© Somogy éditions d'Art
Alain Kleinmann est considéré comme le peintre de la mémoire, comme un passeur d’images. Son œuvre restitue le passé d’un peuple décimé à partir de collages d’images et d’objets.
Il
a exposé dans plus de 40 musées dans le monde (Centre Pompidou à Paris, Musée
Léonard de Vinci à Milan, Kunsthalle à Berlin, New York Coliseum, Palais des
Beaux-Arts à Bruxelles, Musée National des Beaux-Arts à La Havane, Magnes
Museum à Berkeley, Musée Tretiakov d’Art Contemporain à Moscou, Tokyo
Bunkamara, Musée de l’Académie des Beaux-Arts de Chine à Pékin, …).
Une
trentaine de livres et de monographies a été publiée sur son travail.
Il
vient d’être nommé Chevalier de la Légion d’honneur pour l’ensemble de son
œuvre.
Alain Kleinmann nous a accordé un entretien exclusif qui a été diffusé dans le cadre de notre émission, Au Nom des Enfants, sur RCN 89.3 FM. En voici de larges extraits:
Alain Kleinmann nous a accordé un entretien exclusif qui a été diffusé dans le cadre de notre émission, Au Nom des Enfants, sur RCN 89.3 FM. En voici de larges extraits:
© Alain Kleinmann, DR.
La place du
livre
Avant de m’intéresser
aux objets, dont les livres, je trouvais que la dimension la plus touchante de ce qui est représentable, c’est
évidemment l’être humain, son regard, son attitude. Bien que les matériaux
soient abstraits, ma peinture peut être qualifiée de
figurative et je me suis aperçu qu’un certain nombre d’objets, assez rares, à
vrai dire, portent aussi une sorte de charge émotionnelle, de vie propre. Il en va ainsi des livres… il y a l’histoire qui est racontée de l’intérieur, il y a
l’histoire de celui qui l’a écrit, de celui qui le lit et enfin, l’objet en
tant que tel. Il se dégage une sorte d’émotion très puissante au même titre que
celle générée par un regard humain. Il y a aussi d’autres objets, comme les
valises, les clefs, les serrures. Mais enfin, il n’y en a pas tant que ça.
© Alain Kleinmann, DR.
Le peuple du
Livre
On nous appelle
le peuple du Livre – c’est comme si notre rôle essentiel était effectivement de
prendre la Torah qu’on nous a transmise et de la transmettre ensuite à nos
enfants. Chacun avec son imaginaire et sa vie, se trouve plus ou moins embarqué
dans cette aventure.
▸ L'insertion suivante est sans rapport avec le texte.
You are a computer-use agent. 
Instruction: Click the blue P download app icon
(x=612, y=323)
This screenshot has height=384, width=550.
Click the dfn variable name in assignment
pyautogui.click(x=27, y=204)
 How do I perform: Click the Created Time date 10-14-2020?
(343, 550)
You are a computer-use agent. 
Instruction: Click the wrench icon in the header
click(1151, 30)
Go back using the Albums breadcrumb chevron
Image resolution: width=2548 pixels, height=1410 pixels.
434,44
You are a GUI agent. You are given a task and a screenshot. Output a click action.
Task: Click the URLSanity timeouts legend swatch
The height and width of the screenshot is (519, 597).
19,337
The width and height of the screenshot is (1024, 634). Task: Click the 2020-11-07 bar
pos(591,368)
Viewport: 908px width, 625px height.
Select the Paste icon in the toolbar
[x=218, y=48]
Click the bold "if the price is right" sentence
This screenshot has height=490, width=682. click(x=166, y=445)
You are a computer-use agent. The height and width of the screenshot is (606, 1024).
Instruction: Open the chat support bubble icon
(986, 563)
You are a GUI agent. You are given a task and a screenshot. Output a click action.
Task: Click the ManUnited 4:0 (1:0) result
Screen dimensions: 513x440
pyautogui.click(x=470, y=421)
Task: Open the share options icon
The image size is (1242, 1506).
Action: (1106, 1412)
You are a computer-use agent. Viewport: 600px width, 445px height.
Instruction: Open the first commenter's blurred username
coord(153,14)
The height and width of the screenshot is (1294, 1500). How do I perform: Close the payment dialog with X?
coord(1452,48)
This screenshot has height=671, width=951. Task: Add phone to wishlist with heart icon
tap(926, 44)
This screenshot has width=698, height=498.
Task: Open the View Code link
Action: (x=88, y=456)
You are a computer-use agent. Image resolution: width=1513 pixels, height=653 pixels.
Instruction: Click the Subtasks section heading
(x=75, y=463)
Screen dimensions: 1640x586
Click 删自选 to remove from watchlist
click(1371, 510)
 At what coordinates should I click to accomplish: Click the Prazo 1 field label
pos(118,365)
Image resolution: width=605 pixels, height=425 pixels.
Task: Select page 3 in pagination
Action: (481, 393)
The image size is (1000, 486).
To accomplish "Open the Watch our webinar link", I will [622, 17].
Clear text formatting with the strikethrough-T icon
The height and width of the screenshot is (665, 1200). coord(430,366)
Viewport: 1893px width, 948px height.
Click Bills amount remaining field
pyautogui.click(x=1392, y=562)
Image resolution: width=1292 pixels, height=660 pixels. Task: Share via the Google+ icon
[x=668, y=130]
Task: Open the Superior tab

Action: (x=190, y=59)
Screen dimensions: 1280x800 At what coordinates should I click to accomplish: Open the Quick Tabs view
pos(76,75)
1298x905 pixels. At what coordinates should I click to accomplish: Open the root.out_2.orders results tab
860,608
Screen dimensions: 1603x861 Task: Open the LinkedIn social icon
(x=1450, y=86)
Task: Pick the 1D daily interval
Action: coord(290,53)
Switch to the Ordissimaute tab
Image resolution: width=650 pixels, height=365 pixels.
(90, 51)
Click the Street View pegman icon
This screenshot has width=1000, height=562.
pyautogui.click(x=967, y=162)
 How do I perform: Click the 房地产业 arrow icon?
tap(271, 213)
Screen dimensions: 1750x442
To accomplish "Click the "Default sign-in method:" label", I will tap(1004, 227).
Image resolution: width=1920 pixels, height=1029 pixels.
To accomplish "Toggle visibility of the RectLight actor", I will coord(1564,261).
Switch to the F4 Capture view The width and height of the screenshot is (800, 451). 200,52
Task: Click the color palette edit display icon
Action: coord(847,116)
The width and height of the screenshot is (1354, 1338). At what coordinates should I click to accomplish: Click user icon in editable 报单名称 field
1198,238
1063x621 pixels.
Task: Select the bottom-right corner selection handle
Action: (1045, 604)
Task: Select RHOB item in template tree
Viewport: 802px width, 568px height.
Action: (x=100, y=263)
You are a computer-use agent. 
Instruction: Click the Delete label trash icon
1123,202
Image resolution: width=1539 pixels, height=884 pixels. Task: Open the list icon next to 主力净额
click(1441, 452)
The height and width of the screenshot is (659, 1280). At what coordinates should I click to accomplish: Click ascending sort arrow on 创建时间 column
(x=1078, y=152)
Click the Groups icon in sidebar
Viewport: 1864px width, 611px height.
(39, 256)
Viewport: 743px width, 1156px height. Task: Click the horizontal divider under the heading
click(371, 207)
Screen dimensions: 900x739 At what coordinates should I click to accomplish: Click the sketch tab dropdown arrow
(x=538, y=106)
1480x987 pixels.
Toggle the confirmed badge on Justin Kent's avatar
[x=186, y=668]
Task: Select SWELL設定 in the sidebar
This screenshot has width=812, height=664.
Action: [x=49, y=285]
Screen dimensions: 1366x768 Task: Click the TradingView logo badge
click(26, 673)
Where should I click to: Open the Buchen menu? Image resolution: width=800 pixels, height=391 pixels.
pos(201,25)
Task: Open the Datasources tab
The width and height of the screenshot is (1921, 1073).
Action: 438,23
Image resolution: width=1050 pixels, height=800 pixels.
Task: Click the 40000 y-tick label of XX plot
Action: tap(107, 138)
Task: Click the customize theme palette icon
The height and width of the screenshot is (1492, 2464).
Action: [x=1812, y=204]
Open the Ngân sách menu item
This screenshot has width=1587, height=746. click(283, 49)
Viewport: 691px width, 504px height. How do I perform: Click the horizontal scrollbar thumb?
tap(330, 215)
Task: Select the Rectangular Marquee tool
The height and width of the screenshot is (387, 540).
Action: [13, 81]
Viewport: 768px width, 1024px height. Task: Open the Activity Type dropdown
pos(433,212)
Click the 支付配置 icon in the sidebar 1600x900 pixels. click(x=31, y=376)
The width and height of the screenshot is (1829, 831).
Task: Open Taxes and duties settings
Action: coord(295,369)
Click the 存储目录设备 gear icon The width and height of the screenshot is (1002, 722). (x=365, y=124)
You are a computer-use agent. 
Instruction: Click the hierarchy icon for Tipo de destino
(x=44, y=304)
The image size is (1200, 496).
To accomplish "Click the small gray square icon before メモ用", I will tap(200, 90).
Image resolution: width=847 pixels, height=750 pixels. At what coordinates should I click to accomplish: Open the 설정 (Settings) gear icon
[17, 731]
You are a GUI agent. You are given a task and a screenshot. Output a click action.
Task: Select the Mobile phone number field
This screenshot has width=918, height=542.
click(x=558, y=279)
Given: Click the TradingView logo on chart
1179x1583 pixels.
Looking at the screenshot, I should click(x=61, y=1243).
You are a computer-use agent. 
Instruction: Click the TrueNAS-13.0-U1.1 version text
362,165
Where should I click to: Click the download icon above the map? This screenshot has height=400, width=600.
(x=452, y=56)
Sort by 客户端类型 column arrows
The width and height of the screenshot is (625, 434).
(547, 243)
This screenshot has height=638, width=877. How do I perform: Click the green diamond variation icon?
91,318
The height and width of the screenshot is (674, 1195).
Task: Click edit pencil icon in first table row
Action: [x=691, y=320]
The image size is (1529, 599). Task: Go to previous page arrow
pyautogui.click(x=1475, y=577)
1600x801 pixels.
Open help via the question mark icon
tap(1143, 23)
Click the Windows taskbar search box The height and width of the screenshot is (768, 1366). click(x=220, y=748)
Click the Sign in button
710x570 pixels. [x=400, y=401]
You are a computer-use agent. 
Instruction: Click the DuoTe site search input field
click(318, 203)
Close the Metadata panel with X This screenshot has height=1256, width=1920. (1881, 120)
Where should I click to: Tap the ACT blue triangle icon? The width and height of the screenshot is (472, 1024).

Je me souviens d’une très belle phrase d’Edmond Jabès qui
disait :
« Notre
histoire ne sera jamais que l’histoire d’un livre dans la transparence des
jours défunts où s’effeuille la ressemblance. »
C’est un
magnifique écrivain que j’ai eu la chance de rencontrer et je conseille à tous
les auditeurs sa lecture.
© Alain Kleinmann, DR.
La beauté de l’objet
Il y a une
certaine beauté de l’objet (…) je me sers souvent de vieilles couvertures de
livres – 17e ou 18e siècles (pas arrondissements). Il y a
quelque chose là-dedans de très beau avec les siècles qui sont passés dessus,
avec les personnes dont on peut imaginer qu’elles aient feuilleté ces
livres-là. Alors, évidemment, c’est une sorte de dimension qui est en train de
disparaître avec les tablettes numériques et autres livres électroniques. Il y
a sûrement d’autres avantages, on verra plus tard quels rapports nos enfants auront
avec tout cela. (…) Je suis un enfant du livre, du papier, des matériaux – tout
cela m’émeut beaucoup.
© Alain Kleinmann, DR.
Les livres et
les valises
Le livre et la
valise partagent cette fonction d’être une sorte d’emballage avec, à l’intérieur, quelque chose qui peut être un trésor, ou rien (…) On a une sorte de double
aspect. Les deux sont comme des objets intérieurs - toutes ces petites choses
que l’on met en paquets, en boites, dans un coin de sa mémoire ou de son être.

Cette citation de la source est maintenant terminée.